Assignment:
Pick up the excerpted passage on the finances of music streaming companies and continue it, starting right after its final sentence about Pandora's shares.

Excerpted passage:
-----

As James Blunt tweeted, “I get paid £00.0004499368 per stream. Beers are on me!" (In fact, the singer/songwriter added one too many zeros to the right of the decimal point but it's still a tiny amount.)
SoundCloud
Last week, SoundCloud said it would lay off 173 employees — just over 40% of its 420 staff.
It's also closing its San Francisco, New York and London offices to consolidate operations in Berlin.
The company, which hosts podcasts as well as music, claims 173 million active users.
It's privately held and has been coy about detailing how many are paying for its hosting service or the $US9.99/month ad-free version of SoundCloud Go, which provides access to 135 million songs.
But in January it did reveal its annual loss was $US54 million, and that it risked running out of cash by the end of this year – hence this week's cutbacks.
Pandora
Unlike its rivals, Pandora is publicly listed (on the NYSE, where its shares hit an all-time high of just under $US38 in early 2014).

-----

Entries shown:

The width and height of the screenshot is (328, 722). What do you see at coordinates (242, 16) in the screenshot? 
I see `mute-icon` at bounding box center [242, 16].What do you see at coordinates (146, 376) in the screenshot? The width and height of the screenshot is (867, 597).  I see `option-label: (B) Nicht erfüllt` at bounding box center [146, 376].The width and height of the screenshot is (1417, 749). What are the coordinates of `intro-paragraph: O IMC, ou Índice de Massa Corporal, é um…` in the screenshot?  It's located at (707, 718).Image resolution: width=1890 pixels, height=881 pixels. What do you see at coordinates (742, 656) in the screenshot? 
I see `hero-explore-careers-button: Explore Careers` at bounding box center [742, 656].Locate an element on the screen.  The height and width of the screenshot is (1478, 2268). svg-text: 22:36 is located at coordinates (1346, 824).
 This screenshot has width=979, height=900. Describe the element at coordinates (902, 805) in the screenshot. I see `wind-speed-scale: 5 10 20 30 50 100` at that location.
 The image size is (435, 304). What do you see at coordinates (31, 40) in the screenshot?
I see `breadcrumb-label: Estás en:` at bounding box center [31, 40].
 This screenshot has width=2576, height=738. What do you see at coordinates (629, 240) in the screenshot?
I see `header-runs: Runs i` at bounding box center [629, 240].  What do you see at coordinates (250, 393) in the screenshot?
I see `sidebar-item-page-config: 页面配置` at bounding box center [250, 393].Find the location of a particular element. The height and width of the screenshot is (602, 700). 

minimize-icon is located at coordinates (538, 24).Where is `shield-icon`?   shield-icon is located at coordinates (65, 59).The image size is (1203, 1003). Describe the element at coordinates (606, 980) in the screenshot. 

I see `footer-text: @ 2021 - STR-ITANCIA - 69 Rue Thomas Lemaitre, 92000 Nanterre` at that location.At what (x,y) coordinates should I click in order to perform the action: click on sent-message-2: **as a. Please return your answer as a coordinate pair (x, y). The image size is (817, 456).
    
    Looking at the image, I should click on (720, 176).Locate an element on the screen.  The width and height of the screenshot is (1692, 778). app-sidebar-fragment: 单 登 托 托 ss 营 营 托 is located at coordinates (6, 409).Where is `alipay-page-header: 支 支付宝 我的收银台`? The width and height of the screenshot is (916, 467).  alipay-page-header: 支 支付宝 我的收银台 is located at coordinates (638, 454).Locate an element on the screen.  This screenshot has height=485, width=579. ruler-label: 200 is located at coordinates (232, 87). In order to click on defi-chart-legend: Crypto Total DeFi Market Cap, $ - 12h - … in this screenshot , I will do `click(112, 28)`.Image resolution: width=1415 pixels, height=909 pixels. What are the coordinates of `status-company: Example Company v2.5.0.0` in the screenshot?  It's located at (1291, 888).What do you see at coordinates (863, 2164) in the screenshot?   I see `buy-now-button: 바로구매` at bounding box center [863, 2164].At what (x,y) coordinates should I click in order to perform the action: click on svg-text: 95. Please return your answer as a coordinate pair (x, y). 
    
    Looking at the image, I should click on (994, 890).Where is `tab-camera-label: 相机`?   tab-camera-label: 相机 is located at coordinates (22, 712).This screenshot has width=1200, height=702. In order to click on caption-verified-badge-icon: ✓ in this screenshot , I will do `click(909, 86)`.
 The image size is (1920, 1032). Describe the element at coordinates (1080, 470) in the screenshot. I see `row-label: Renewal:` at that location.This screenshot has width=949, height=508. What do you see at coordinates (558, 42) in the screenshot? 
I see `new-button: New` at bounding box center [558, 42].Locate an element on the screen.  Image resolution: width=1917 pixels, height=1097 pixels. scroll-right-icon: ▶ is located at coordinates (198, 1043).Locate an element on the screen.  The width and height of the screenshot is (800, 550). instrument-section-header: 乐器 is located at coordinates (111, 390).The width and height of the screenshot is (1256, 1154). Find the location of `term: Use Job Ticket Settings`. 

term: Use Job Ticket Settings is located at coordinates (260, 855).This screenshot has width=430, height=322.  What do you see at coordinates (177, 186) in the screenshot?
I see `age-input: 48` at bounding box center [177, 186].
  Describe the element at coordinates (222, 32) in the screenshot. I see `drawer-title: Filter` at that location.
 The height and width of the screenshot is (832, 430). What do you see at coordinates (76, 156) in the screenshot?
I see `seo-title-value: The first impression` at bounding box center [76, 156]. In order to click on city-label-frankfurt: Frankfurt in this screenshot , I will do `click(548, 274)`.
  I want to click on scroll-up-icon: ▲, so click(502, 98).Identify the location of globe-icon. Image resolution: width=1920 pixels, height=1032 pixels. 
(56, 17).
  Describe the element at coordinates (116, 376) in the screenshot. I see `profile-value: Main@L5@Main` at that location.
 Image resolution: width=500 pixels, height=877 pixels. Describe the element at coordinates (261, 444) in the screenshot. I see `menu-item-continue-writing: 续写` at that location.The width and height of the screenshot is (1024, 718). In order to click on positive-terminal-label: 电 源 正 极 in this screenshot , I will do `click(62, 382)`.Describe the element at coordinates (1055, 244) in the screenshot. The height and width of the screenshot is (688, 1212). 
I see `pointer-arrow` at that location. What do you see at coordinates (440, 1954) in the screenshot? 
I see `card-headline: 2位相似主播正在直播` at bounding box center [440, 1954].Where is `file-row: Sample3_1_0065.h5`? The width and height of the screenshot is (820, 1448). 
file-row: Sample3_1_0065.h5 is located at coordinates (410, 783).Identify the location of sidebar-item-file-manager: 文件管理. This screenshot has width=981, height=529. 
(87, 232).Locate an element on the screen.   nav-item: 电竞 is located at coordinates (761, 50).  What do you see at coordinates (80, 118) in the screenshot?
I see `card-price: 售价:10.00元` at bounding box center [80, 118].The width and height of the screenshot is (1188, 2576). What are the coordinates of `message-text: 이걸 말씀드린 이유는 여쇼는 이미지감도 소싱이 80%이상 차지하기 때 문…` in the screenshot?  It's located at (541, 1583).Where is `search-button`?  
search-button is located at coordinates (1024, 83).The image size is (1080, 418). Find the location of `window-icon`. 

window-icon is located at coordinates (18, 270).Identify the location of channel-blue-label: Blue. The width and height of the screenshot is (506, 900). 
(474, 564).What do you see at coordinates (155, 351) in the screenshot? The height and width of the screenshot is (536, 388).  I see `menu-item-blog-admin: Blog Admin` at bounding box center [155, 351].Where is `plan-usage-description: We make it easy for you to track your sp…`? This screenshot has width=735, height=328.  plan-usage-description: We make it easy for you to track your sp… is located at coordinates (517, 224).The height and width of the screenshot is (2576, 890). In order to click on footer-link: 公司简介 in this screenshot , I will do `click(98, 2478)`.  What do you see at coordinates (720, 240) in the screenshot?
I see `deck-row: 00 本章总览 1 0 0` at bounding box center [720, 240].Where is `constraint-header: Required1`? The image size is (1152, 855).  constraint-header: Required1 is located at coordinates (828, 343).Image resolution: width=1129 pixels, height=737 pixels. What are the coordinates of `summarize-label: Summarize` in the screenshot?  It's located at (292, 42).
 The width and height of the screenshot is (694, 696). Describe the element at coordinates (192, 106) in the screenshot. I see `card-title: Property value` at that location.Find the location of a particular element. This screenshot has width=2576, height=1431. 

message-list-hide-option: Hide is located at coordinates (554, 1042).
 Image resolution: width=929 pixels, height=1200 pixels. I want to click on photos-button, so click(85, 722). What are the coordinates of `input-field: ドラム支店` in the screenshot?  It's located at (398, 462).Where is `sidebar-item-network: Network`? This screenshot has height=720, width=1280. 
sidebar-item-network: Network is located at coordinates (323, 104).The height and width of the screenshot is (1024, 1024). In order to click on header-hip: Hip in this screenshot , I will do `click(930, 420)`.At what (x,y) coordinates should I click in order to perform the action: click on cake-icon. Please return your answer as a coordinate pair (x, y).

-----

Answer:
They closed on Friday at $US8.54.
Pandora has all the same struggling-freemium themes as Spotify, only on around half the scale.
Last year it lost $US343 million on revenue of $1.4 billion.
In March, it said 4.39 million of its 70 million active users are paid. It predicted 18 million would pay by the end of 2018. But as things stand, the percentage of its users who pay for the service is actually falling.
iHeart Radio
iHeart Radio's parent company, which also owns hundreds of radio stations and an outdoor advertising business in the US, recently warned it might not survive another year.
Its central problem is a private equity-driven leveraged buyout that saw it saddled with a staggering $US20 billion in debt, $US8.3 billion of which falls due next year.
iHeart has 100 million users worldwide for its streaming service but has struggled to monetise them. Its underperformance has contributed to its parent losing around $US1 billion over the past two years.
At this point, it's difficult to see any other result bar the company going into Chapter 11. At that point, the question will be whether a white knight will emerge and, if so, whether its saviour will have any interest in the streaming side of the business.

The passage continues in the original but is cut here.